Alex: [Stammers] Doing this in the mirror was much harder than I thought it was going to be. All right, now I have sixteen. I take away one, two, three, four, five, six, seven, eight.

Marc: Okay.

Alex: So my answer is of course, eight.

Marc: Wow. Five plus three, that’s, that’s the eight.

Alex: Mhm, and eventually, this becomes a very motoric process. It’s not, it’s not–you’re not just thinking about the math of it, you’re thinking about the steps. Alright, the final challenge on the abacus for you today Marc. You can put it down, I’m gonna put mine down because we’re going to do this problem completely tactile. So we’re going to make unbroken eye contact throughout this next problem. Okay, do you wanna do an addition or subtraction?

Marc: Addition for me if you don’t mind

Alex: Sure, absolutely. Let’s do a two digit by a two digit; let’s do thirty-six plus fourteen.

Marc: Okay [laughs] Okay, thirty-six, so I just put in a thirty-six plus fourteen, so I have to go, uh, one, two, three, four. [glances down at abacus] I cheated, I looked down! Thirty-six plus fourteen, uh, I’m trying to do it by digits here…. [murmurs]

Alex: Don’t look down! It’s cheating, let’s see what you got!

[Both Alex and Marc hold up the abaci]

Marc: No? (The abaci are different values)

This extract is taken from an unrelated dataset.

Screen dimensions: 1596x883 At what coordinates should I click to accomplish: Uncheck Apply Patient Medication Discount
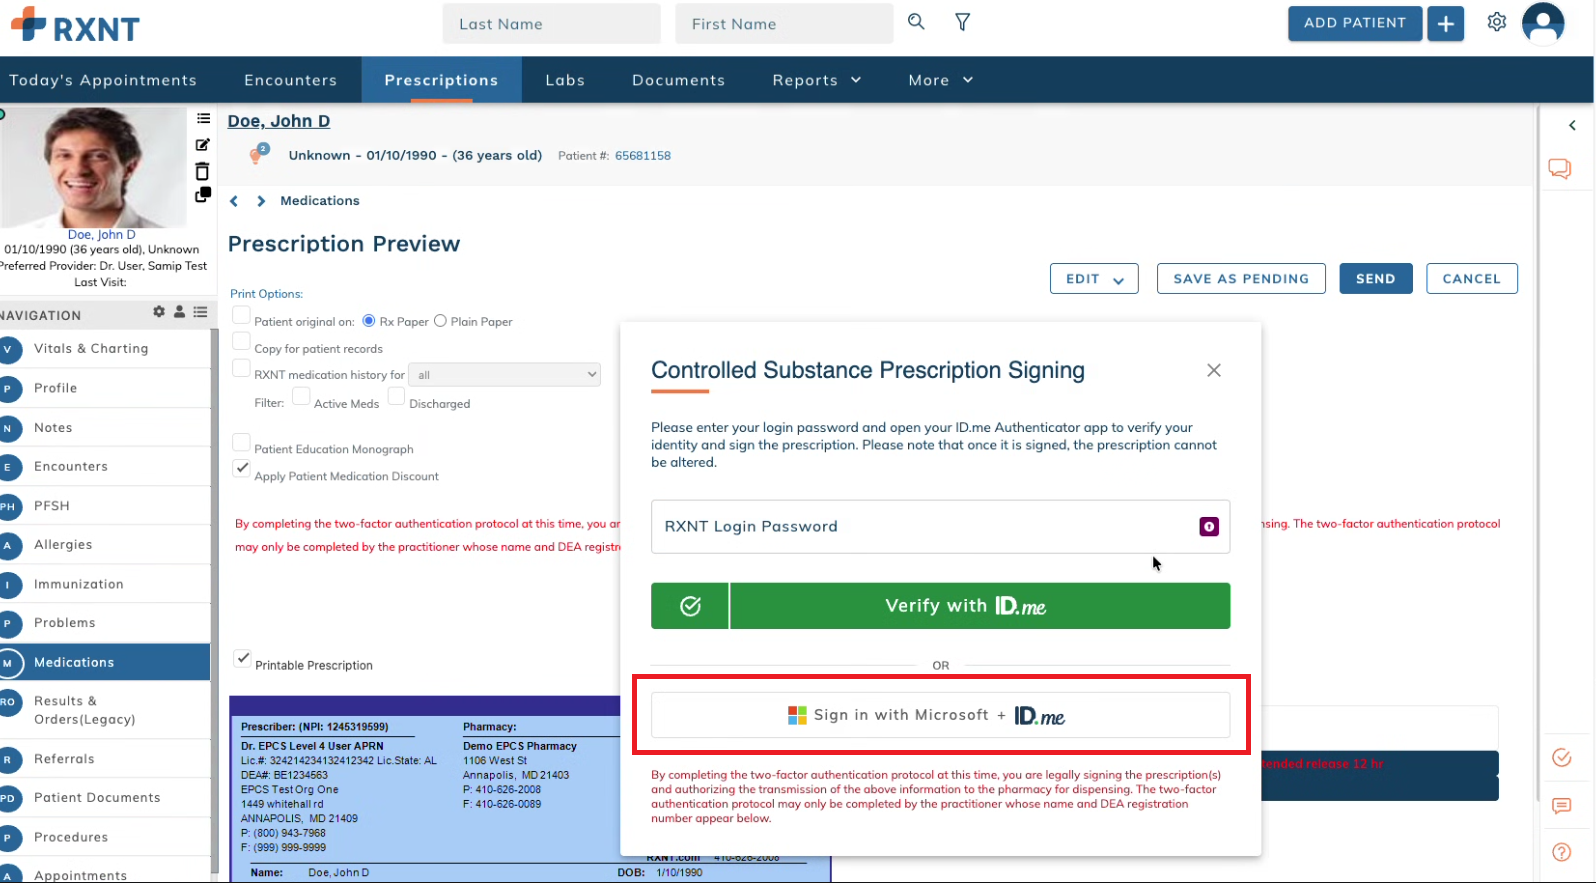coord(242,468)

Alex: We have arrived at thirty-six plus fourteen, thirty-six plus four is forty, plus ten is fifty. So I–

Marc: [Marc realizes his mistake and fixes it] You’re right! Oh man.

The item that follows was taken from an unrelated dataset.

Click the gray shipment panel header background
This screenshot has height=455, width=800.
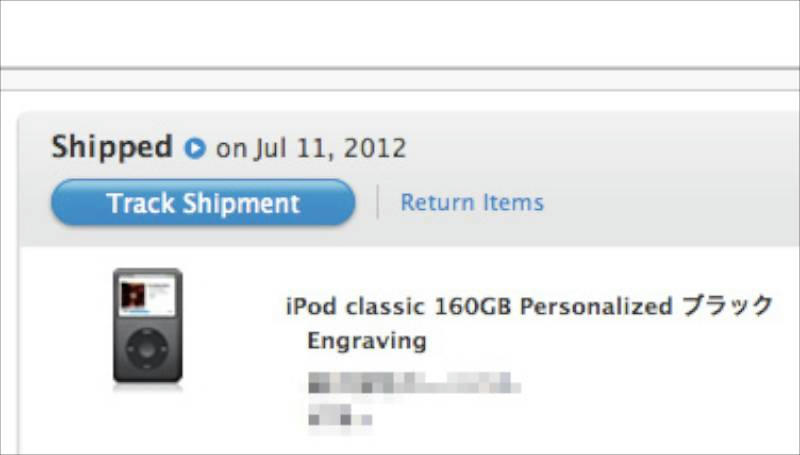612,179
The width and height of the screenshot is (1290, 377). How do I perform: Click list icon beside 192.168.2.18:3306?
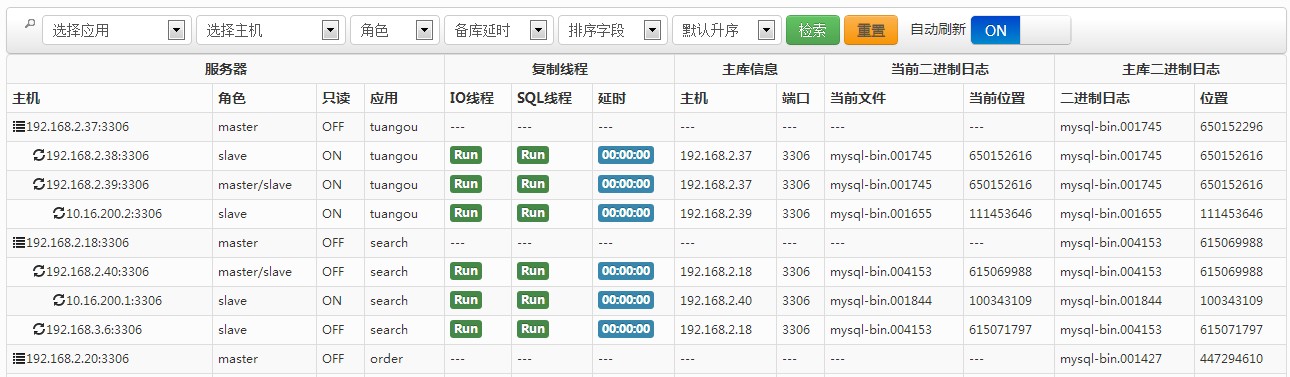click(x=19, y=243)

Alex: So I gave you a really hard one, I gave you two pieces of synthesis you had to do, you had to cross over your nines bar into the tenths place, and you had to convert um, forty into a fifty. So I did give you a pretty hard one to do.

Marc: I just, I wanna apologize to all of your viewers, I am not a good student, and uh, I hope that they took something from this other than the fact that I can’t count, or, uh, that I’m not a good student, but, uh I hope they learned something from it today.

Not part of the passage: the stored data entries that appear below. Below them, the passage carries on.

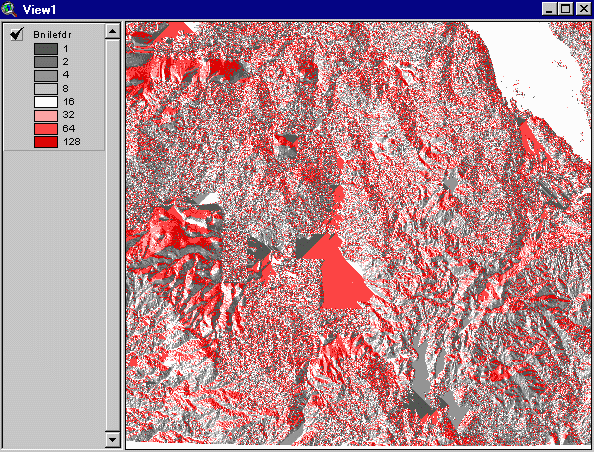594x452 pixels.
Task: Maximize the View1 window
Action: 565,9
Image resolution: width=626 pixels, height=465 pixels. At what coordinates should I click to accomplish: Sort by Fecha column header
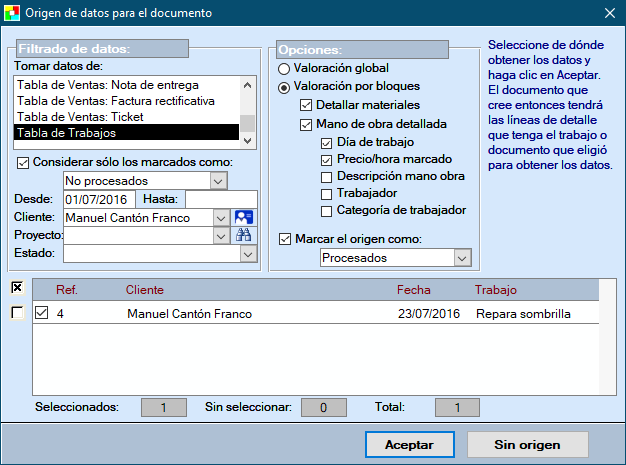(x=414, y=290)
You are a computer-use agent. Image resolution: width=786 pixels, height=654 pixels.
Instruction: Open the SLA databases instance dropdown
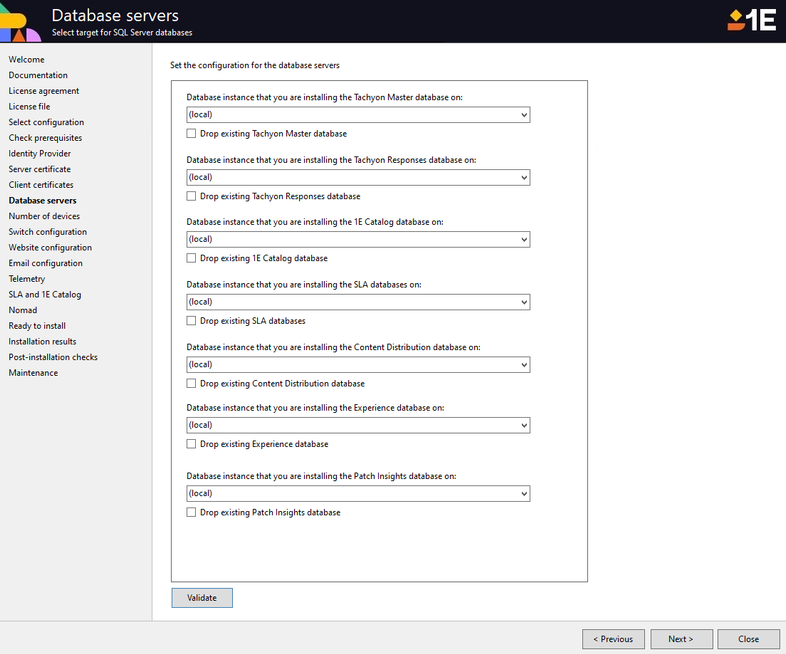tap(523, 302)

Alex: Absolutely, hopefully we showed everybody that the abacus–even though you did have some trouble in that last problem–is a relatively quick-to-understand device that does have a lot of practical, very mathematical, value.

Marc: Well Alex, it was-it was great, and um, it goes to show that, um, tools like this are important, and it’s uh, for our students all over the country and so I’m glad you were able to show me a little bit parent.

Alex: Now Marc, there’s one more question that nobody can escape from on Teaching Tips Tuesday, and that is what is your favorite part of your job?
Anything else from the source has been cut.